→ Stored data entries
========

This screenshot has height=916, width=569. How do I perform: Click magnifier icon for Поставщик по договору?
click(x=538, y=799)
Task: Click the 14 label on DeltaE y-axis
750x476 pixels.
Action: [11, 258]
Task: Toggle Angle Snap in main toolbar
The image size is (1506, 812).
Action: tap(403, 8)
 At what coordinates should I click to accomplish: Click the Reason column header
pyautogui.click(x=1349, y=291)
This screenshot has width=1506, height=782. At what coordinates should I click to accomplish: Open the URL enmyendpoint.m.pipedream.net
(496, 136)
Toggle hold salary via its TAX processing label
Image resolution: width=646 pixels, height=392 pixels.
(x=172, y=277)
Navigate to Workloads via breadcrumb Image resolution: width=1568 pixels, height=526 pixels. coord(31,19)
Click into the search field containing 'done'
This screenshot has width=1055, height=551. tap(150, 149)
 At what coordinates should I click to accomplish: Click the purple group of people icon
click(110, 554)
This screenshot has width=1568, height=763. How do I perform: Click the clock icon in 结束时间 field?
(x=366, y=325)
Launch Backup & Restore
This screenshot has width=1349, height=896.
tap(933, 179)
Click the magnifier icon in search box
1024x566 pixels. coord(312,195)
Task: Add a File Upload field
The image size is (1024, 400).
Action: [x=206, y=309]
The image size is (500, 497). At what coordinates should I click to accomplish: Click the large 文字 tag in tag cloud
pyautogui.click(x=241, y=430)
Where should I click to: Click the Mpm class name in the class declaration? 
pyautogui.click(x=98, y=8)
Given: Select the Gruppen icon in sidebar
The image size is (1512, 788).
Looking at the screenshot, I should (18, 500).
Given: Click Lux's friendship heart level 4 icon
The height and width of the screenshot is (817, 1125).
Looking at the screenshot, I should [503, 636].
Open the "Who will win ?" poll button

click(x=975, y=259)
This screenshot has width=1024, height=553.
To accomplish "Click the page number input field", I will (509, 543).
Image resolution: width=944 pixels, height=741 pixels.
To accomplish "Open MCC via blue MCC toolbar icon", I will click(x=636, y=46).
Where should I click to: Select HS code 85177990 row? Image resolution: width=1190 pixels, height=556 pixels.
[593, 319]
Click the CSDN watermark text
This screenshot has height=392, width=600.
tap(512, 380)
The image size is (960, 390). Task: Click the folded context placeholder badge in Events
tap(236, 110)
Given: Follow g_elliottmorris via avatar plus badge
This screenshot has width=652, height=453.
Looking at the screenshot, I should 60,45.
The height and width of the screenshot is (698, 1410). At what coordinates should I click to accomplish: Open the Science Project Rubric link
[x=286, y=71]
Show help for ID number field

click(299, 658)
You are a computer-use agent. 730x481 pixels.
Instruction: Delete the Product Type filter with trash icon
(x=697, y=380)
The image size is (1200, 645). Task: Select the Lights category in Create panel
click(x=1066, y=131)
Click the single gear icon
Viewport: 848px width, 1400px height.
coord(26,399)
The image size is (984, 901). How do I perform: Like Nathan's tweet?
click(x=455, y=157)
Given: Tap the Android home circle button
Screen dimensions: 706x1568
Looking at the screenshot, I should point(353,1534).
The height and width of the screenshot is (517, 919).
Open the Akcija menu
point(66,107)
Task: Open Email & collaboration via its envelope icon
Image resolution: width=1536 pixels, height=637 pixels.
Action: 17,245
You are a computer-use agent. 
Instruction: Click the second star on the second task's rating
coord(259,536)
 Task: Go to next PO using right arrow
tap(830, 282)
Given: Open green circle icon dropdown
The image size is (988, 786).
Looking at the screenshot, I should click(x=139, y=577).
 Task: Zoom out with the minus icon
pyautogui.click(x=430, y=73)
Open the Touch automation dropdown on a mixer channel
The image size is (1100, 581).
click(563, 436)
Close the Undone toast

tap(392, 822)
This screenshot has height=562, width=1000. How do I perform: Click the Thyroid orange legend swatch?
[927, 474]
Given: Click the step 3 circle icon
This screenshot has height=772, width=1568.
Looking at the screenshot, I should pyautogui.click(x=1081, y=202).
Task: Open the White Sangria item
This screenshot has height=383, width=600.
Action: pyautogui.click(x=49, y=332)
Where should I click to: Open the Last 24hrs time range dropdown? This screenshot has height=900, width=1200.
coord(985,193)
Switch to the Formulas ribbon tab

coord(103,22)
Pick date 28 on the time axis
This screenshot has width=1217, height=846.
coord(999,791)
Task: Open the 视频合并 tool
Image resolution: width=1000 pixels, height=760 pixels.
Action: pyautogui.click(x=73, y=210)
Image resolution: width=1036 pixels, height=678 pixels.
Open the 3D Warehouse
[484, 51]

========

→ Directions for this task
Could you write out, exactly as they stand, only the lines above that begin at the line with "Click into the search field containing 'done'" and stop after the line with "Given: Click Lux's"?

→ Problem solution
Click into the search field containing 'done'
This screenshot has width=1055, height=551. tap(150, 149)
 At what coordinates should I click to accomplish: Click the purple group of people icon
click(110, 554)
This screenshot has width=1568, height=763. How do I perform: Click the clock icon in 结束时间 field?
(x=366, y=325)
Launch Backup & Restore
This screenshot has width=1349, height=896.
tap(933, 179)
Click the magnifier icon in search box
1024x566 pixels. coord(312,195)
Task: Add a File Upload field
The image size is (1024, 400).
Action: [x=206, y=309]
The image size is (500, 497). At what coordinates should I click to accomplish: Click the large 文字 tag in tag cloud
pyautogui.click(x=241, y=430)
Where should I click to: Click the Mpm class name in the class declaration? 
pyautogui.click(x=98, y=8)
Given: Select the Gruppen icon in sidebar
The image size is (1512, 788).
Looking at the screenshot, I should (18, 500).
Given: Click Lux's friendship heart level 4 icon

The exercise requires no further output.